What to do:
Retype the whole of the data exactly.

── Task data ──

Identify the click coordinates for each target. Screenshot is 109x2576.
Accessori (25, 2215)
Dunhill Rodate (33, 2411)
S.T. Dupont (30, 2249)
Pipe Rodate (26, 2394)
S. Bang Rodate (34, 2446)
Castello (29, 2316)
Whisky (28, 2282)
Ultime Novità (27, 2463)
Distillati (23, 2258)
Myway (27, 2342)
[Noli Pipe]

───

Reply to the task:
Identify the click coordinates for each target. Screenshot is 109x2576.
Accessori (25, 2215)
Dunhill Rodate (33, 2411)
S.T. Dupont (30, 2249)
Pipe Rodate (26, 2394)
S. Bang Rodate (34, 2446)
Castello (29, 2316)
Whisky (28, 2282)
Ultime Novità (27, 2463)
Distillati (23, 2258)
Myway (27, 2342)
[Noli Pipe]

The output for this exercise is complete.